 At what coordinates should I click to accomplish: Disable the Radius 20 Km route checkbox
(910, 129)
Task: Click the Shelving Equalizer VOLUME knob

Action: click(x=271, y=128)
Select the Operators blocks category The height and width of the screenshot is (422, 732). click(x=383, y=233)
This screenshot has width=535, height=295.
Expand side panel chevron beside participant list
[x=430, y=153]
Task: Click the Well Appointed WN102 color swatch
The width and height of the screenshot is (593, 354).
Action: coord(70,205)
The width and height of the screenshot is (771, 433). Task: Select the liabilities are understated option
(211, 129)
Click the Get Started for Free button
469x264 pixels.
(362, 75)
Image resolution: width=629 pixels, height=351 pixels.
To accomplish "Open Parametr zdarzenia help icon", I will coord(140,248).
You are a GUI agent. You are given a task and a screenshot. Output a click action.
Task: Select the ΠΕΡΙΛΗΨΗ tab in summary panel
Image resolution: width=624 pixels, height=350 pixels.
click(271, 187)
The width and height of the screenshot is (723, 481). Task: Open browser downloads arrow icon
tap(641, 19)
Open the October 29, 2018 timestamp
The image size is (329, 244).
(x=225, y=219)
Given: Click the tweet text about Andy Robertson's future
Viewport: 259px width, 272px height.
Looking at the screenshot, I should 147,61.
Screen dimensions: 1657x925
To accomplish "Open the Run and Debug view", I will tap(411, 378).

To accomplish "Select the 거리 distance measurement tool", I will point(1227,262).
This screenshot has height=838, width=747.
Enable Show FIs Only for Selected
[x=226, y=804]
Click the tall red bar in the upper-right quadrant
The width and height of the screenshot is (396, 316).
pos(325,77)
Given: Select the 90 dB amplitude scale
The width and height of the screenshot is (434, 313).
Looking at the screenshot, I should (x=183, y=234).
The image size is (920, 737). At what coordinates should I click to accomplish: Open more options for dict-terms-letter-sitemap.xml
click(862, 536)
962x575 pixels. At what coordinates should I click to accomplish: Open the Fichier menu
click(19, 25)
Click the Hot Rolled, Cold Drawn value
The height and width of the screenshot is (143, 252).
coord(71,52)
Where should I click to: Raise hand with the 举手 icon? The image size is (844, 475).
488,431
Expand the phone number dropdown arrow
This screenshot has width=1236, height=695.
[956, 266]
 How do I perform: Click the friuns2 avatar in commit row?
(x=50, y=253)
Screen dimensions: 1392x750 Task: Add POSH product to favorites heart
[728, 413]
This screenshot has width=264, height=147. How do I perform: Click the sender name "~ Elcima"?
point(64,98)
-------
**OBJETIVO DE LA TAREA**
Presenta todas las líneas de las entradas anteriores como una lista numerada y omite las líneas en blanco.

**RESPUESTA**
1.  At what coordinates should I click to accomplish: Disable the Radius 20 Km route checkbox
2. (910, 129)
3. Task: Click the Shelving Equalizer VOLUME knob
4. Action: click(x=271, y=128)
5. Select the Operators blocks category The height and width of the screenshot is (422, 732). click(x=383, y=233)
6. This screenshot has width=535, height=295.
7. Expand side panel chevron beside participant list
8. [x=430, y=153]
9. Task: Click the Well Appointed WN102 color swatch
10. The width and height of the screenshot is (593, 354).
11. Action: coord(70,205)
12. The width and height of the screenshot is (771, 433). Task: Select the liabilities are understated option
13. (211, 129)
14. Click the Get Started for Free button
15. 469x264 pixels.
16. (362, 75)
17. Image resolution: width=629 pixels, height=351 pixels.
18. To accomplish "Open Parametr zdarzenia help icon", I will coord(140,248).
19. You are a GUI agent. You are given a task and a screenshot. Output a click action.
20. Task: Select the ΠΕΡΙΛΗΨΗ tab in summary panel
21. Image resolution: width=624 pixels, height=350 pixels.
22. click(271, 187)
23. The width and height of the screenshot is (723, 481). Task: Open browser downloads arrow icon
24. tap(641, 19)
25. Open the October 29, 2018 timestamp
26. The image size is (329, 244).
27. (x=225, y=219)
28. Given: Click the tweet text about Andy Robertson's future
29. Viewport: 259px width, 272px height.
30. Looking at the screenshot, I should 147,61.
31. Screen dimensions: 1657x925
32. To accomplish "Open the Run and Debug view", I will tap(411, 378).
33. To accomplish "Select the 거리 distance measurement tool", I will point(1227,262).
34. This screenshot has height=838, width=747.
35. Enable Show FIs Only for Selected
36. [x=226, y=804]
37. Click the tall red bar in the upper-right quadrant
38. The width and height of the screenshot is (396, 316).
39. pos(325,77)
40. Given: Select the 90 dB amplitude scale
41. The width and height of the screenshot is (434, 313).
42. Looking at the screenshot, I should (x=183, y=234).
43. The image size is (920, 737). At what coordinates should I click to accomplish: Open more options for dict-terms-letter-sitemap.xml
44. click(862, 536)
45. 962x575 pixels. At what coordinates should I click to accomplish: Open the Fichier menu
46. click(19, 25)
47. Click the Hot Rolled, Cold Drawn value
48. The height and width of the screenshot is (143, 252).
49. coord(71,52)
50. Where should I click to: Raise hand with the 举手 icon? The image size is (844, 475).
51. 488,431
52. Expand the phone number dropdown arrow
53. This screenshot has width=1236, height=695.
54. [956, 266]
55.  How do I perform: Click the friuns2 avatar in commit row?
56. (x=50, y=253)
57. Screen dimensions: 1392x750 Task: Add POSH product to favorites heart
58. [728, 413]
59. This screenshot has width=264, height=147. How do I perform: Click the sender name "~ Elcima"?
60. point(64,98)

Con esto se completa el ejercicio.